__BRIEF__
Please copy out the lines of data below without changes, beginning at the very first line and continuing through the line containing "Click TestApp2 face".

═══ WORKING DATA ═══

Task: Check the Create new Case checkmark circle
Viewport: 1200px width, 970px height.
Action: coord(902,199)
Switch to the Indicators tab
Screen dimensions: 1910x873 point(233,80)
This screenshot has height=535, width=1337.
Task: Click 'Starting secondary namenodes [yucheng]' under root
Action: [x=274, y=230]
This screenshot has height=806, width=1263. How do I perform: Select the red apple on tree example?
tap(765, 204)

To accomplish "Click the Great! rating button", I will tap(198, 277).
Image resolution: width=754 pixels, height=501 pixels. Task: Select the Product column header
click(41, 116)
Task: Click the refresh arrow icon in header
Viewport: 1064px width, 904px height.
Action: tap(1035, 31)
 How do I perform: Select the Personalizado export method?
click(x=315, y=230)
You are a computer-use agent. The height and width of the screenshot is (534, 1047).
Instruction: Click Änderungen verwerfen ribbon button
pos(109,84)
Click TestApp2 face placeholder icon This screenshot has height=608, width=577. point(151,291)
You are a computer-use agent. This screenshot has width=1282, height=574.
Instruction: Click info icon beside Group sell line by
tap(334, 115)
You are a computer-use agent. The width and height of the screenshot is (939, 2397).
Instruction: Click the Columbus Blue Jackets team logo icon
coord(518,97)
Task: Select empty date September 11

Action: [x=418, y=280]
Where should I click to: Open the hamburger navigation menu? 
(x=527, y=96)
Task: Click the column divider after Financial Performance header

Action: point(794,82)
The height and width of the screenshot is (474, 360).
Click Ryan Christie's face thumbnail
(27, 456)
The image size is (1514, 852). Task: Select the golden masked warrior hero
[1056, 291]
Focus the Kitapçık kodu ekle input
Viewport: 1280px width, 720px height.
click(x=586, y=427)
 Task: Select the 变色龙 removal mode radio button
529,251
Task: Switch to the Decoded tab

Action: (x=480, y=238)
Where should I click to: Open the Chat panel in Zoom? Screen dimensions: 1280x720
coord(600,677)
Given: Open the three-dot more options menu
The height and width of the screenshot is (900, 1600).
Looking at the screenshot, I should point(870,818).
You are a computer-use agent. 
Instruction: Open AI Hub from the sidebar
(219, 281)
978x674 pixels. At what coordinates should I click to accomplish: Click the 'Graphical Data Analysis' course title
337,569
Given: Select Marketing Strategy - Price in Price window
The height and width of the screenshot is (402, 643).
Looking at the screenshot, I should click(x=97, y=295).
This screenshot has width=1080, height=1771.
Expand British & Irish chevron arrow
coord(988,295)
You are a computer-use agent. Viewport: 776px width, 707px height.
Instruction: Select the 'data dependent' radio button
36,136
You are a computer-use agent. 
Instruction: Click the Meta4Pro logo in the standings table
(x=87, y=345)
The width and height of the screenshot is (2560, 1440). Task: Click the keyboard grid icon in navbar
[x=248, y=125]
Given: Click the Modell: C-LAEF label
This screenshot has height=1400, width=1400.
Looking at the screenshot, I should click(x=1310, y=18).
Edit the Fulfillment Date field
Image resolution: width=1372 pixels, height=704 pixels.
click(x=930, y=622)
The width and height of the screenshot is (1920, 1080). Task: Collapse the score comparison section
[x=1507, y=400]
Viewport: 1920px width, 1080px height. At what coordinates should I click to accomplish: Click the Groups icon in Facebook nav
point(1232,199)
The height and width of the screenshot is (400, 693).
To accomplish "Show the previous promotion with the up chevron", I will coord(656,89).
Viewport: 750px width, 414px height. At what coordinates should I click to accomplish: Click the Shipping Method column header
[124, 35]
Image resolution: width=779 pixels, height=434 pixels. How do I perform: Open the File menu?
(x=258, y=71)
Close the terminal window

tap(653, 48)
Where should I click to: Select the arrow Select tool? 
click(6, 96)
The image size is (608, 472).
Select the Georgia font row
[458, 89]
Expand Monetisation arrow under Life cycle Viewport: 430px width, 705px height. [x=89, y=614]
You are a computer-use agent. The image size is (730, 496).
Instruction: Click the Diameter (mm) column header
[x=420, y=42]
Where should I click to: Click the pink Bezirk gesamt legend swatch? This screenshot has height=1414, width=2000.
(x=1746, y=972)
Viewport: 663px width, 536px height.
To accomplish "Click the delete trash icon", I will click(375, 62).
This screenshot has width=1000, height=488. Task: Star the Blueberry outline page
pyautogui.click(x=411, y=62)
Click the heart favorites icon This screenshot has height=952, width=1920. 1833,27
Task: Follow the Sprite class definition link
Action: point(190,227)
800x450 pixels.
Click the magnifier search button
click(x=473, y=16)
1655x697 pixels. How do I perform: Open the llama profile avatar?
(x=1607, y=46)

═══

__RESPONSE TO THE TASK__
Task: Check the Create new Case checkmark circle
Viewport: 1200px width, 970px height.
Action: coord(902,199)
Switch to the Indicators tab
Screen dimensions: 1910x873 point(233,80)
This screenshot has height=535, width=1337.
Task: Click 'Starting secondary namenodes [yucheng]' under root
Action: [x=274, y=230]
This screenshot has height=806, width=1263. How do I perform: Select the red apple on tree example?
tap(765, 204)

To accomplish "Click the Great! rating button", I will tap(198, 277).
Image resolution: width=754 pixels, height=501 pixels. Task: Select the Product column header
click(41, 116)
Task: Click the refresh arrow icon in header
Viewport: 1064px width, 904px height.
Action: tap(1035, 31)
 How do I perform: Select the Personalizado export method?
click(x=315, y=230)
You are a computer-use agent. The height and width of the screenshot is (534, 1047).
Instruction: Click Änderungen verwerfen ribbon button
pos(109,84)
Click TestApp2 face placeholder icon This screenshot has height=608, width=577. point(151,291)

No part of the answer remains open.